I have enabled A / B partitions with redundancy by making the following change to the smd_info.cfg before flashing
# slot info order is important!
# <priority> <suffix> <retry_count> <boot_successful>
#15 _a 7 1
#
# Config 2: Enable redundancy support (by removing comments ##)
#
< REDUNDANCY_USER 1 >
# slot info order is important!
# <priority> <suffix> <retry_count> <boot_successful>
15 _a 7 1
14 _b 7 1
Then after booting successfully on slot 0 (A), I forced an erase of the kernel on slot 1 (B) by formatting the partition. Then I set the next boot to use slot 1 (B). The subsequent boot indicated that Security fuse not burned, ignore validation failure
[0007.291] I> A/B: bin_type (37) slot 1
[0007.292] I> Loading kernel_b from partition
[0007.292] I> Loading partition kernel_b at 0xa43f0000 from device(0x6)
[0012.732] I> Validate kernel ...
[0012.733] I> T19x: Authenticate kernel (bin_type: 37), max size 0x5000000
[0012.733] E> Stage2Signature validation failed with SHA2!!
[0012.734] C> OEM authentication of kernel header failed!

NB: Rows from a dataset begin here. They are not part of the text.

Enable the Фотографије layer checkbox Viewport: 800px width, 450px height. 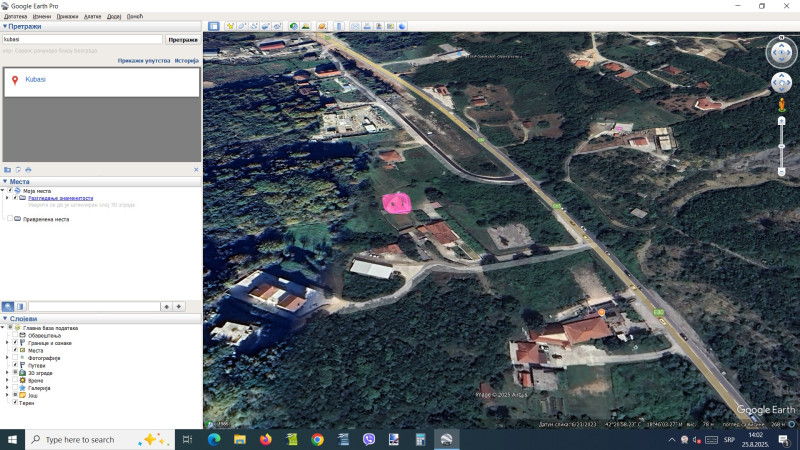coord(15,357)
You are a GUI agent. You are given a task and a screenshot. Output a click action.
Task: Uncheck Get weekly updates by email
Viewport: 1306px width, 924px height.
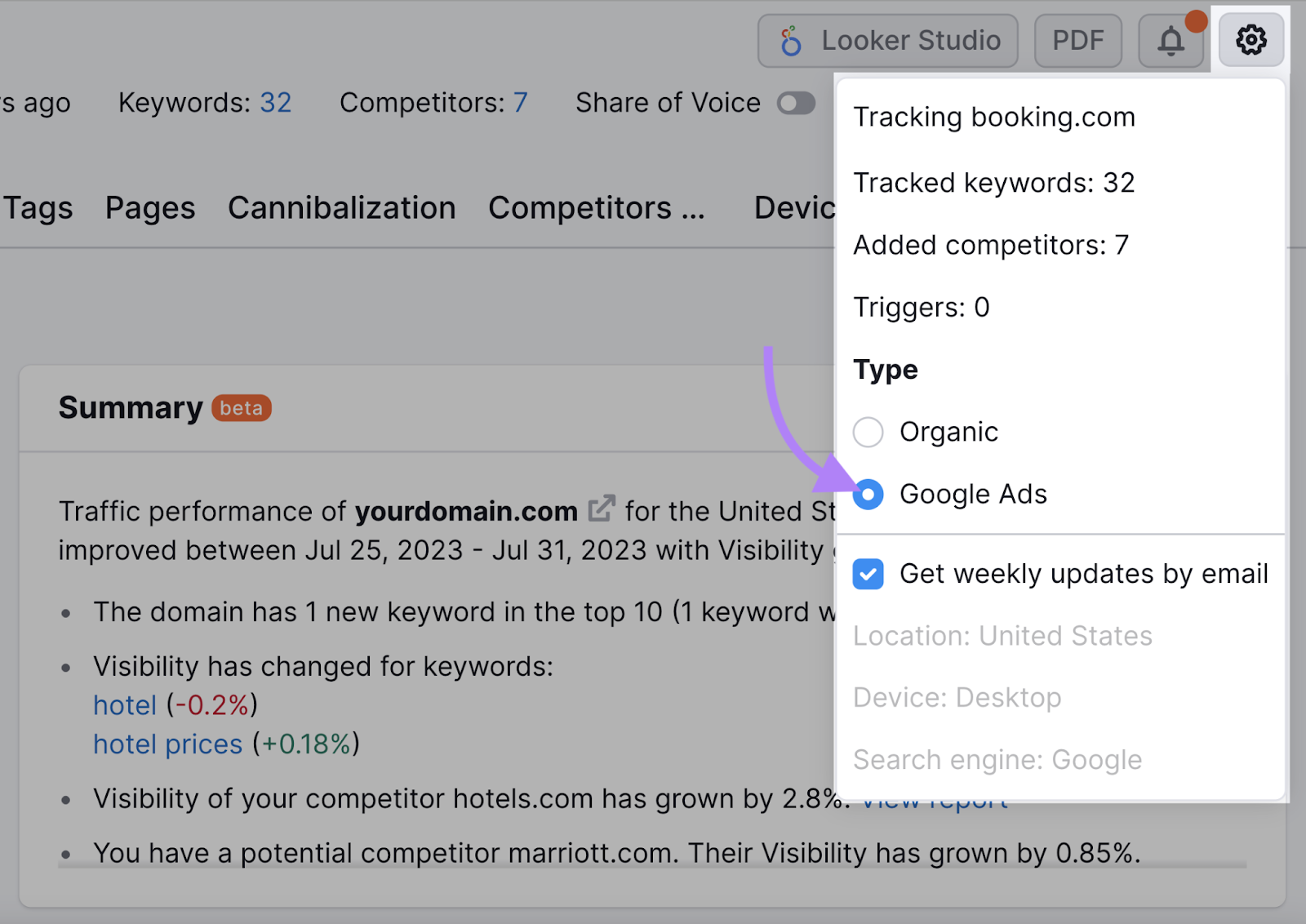[x=868, y=574]
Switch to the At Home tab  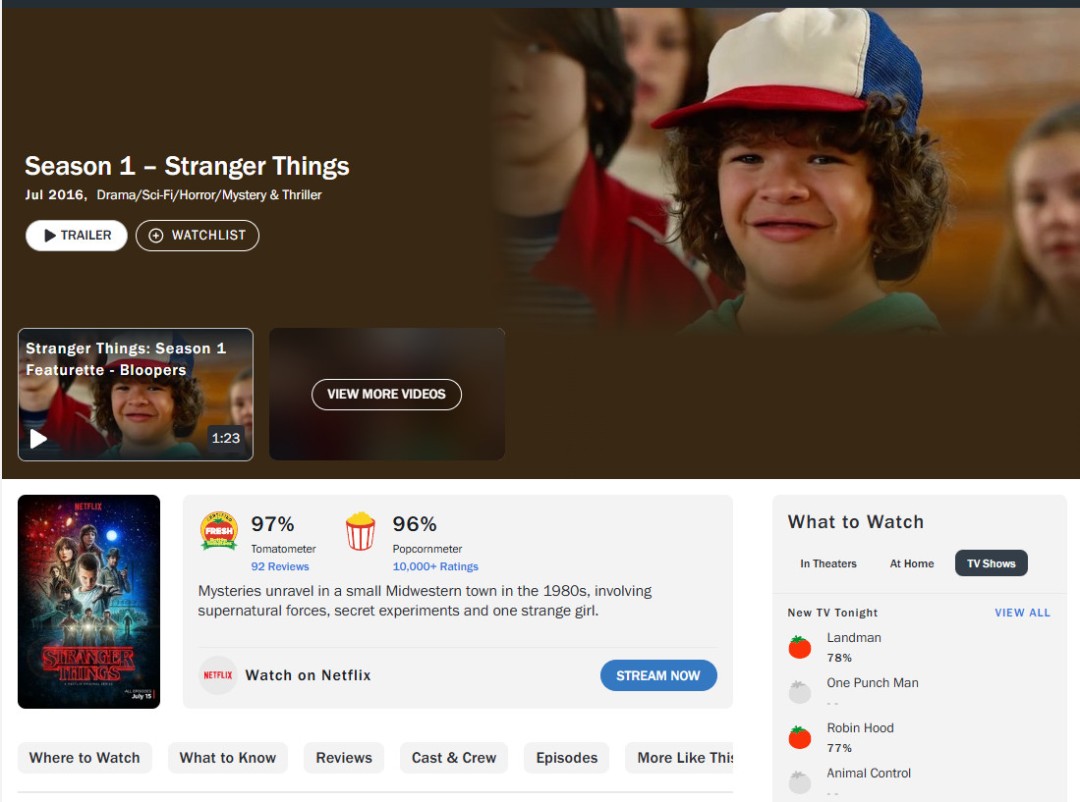click(x=912, y=564)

[0012.734] W> Failed to validate kernel binary (err=1077936152)
[0012.734] W> Security fuse not burned, ignore validation failure
[0012.739] I> No kernel-dtb binary path
[0012.743] I> A/B: bin_type (38) slot 1
[0012.746] I> Loading kernel-dtb_b from partition
[0012.751] I> Loading partition kernel-dtb_b at 0x91000000 from device(0x6)
[0012.801] I> Validate kernel-dtb ...
[0012.802] I> T19x: Authenticate kernel-dtb (bin_type: 38), max size 0x400000
Then the system halted (as it attempted to boot from the bad kernel)

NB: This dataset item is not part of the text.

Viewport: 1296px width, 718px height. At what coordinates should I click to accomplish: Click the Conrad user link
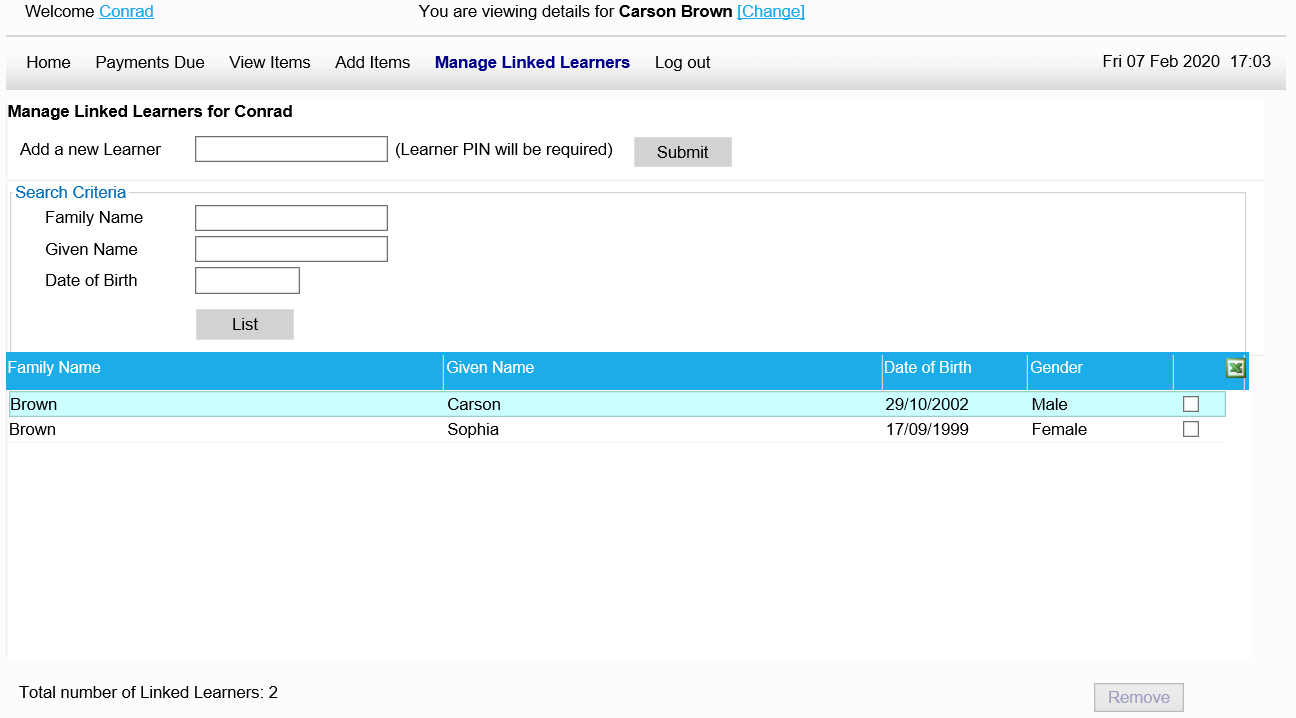pos(126,12)
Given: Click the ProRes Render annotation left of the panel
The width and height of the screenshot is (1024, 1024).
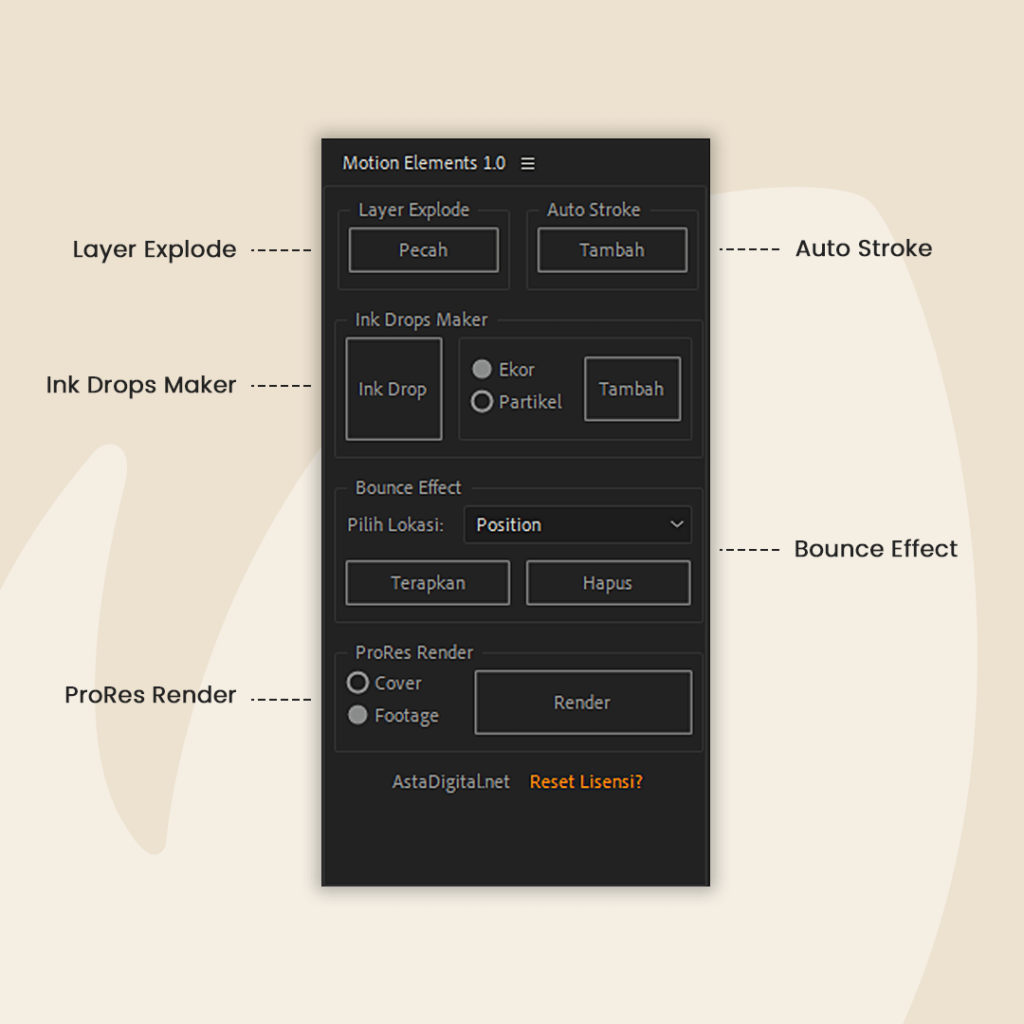Looking at the screenshot, I should (150, 695).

[0015.024] panic (caller 0xa0601238): die
[0015.028] HALT: spinning forever...
I then waited several minutes before manually power cycling the device (unplug and plug back in). It again booted to the same halted result. I power cycled again. Same result. Power cycled again. On the 3rd power-up the system switched back to slot 0 (A) and booted successfully.
The boot log and
[0007.292] I> A/B: bin_type (37) slot 0
[0007.292] I> Loading kernel from partition
[0007.293] I> Loading partition kernel at 0xa43f0000 from device(0x6)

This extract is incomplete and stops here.